Reading the Forested Landscape film screening


We central New Englanders are quite accustomed to seeing stone fences all throughout our forests. But why? Who built the estimated 125,000 miles of stone fences we have here? When were they built? For what purpose? 

Have you ever noticed trees "standing on tiptoes" in the forest, and wondered how and why they grew like that? Have you seen trees growing on peculiar mounds of dirt in the woods? 










A walk in the forest benefits us in many ways, physically and spiritually. But it can be so much more enjoyable when we can interpret and understand more of what we see.

Why do some white pine trees have a straight, single trunk, while many others have multiple, forking trunks? 

Why is the ground in some forests relatively smooth, and in others it's pock-marked with many depressions and bumps?

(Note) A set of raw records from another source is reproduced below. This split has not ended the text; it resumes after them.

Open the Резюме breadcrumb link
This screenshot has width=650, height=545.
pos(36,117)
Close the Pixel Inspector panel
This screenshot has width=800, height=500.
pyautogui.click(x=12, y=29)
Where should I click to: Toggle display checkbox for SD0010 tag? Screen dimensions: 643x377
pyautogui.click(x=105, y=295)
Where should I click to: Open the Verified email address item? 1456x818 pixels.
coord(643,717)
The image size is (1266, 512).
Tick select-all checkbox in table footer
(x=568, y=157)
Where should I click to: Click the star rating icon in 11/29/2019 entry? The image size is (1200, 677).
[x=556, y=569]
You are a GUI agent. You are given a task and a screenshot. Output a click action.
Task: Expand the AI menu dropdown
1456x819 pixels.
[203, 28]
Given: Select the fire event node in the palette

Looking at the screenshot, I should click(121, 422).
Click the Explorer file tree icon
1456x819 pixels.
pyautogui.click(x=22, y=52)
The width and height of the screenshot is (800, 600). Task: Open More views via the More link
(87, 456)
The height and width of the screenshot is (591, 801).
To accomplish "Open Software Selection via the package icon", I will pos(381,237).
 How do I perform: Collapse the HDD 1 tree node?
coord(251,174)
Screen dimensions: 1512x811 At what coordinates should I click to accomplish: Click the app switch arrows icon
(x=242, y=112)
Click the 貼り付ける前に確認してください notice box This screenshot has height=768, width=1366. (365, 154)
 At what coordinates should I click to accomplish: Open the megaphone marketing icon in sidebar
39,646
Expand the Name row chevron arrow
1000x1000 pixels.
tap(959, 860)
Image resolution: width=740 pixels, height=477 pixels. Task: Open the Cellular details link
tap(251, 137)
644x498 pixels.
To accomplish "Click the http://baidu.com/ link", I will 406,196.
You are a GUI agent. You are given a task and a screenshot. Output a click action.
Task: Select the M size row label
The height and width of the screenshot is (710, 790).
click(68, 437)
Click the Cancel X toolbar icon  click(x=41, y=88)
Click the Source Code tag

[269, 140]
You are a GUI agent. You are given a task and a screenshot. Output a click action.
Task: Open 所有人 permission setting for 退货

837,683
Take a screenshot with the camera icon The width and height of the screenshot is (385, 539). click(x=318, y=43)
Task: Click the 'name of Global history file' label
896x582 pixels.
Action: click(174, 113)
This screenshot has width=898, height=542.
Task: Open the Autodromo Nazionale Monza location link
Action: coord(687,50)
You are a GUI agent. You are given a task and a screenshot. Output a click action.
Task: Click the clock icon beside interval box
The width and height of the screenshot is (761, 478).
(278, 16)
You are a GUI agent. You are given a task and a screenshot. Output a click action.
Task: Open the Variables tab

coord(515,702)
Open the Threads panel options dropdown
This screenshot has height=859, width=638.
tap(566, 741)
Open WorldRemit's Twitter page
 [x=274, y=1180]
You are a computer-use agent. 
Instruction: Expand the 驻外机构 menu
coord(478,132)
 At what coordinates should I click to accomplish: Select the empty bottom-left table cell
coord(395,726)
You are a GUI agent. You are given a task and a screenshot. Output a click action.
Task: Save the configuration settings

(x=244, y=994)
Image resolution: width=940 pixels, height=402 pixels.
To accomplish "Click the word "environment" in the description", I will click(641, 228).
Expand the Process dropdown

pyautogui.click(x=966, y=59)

Can we determine whether a forest was logged in the past? Whether it was burned? Can we tell if and when a hurricane affected it? Or a strong thunderstorm?

What might tell you if a woodland was once a pasture, or other agricultural field?

These questions and many, many more will be answered in the "Reading the Forested Landscape" film to be presented in Newtown, CT.

Noted ecologist and author Tom Wessels is featured in the film, which parallels his book of the same title. Tom is the go-to expert on interpreting why our New England forests look like they do today. Those who participate in one of Tom's forest walks are invariably impressed with his skills, and excitedly look forward to their next opportunity to apply what they've learned. If you love forests, you'll appreciate Tom's knowledge, and his ability to pass it along.

Preceding the main feature, we will show a short film entitled "My Forest Has Worms", which describes the highly destructive nature of what most of us have always believed were beneficial creatures... earthworms! In northern states, where glaciers once covered the land, there are no native earthworms that survived the glaciers. A sad surprise: those big, fat nightcrawlers we see in our lawns and gardens are non-native, invasive species that are destroying New England's forests!

Following the films, we will host a Q&A session.

The evening's program, sponsored by the Newtown Earth Day organization, will be held at the Edmond Town Hall in Newtown, CT, at 7pm on Thursday evening, October 19, 2023. Come early... light refreshments will be available, and the event is free and open to the public. Hope to see you there!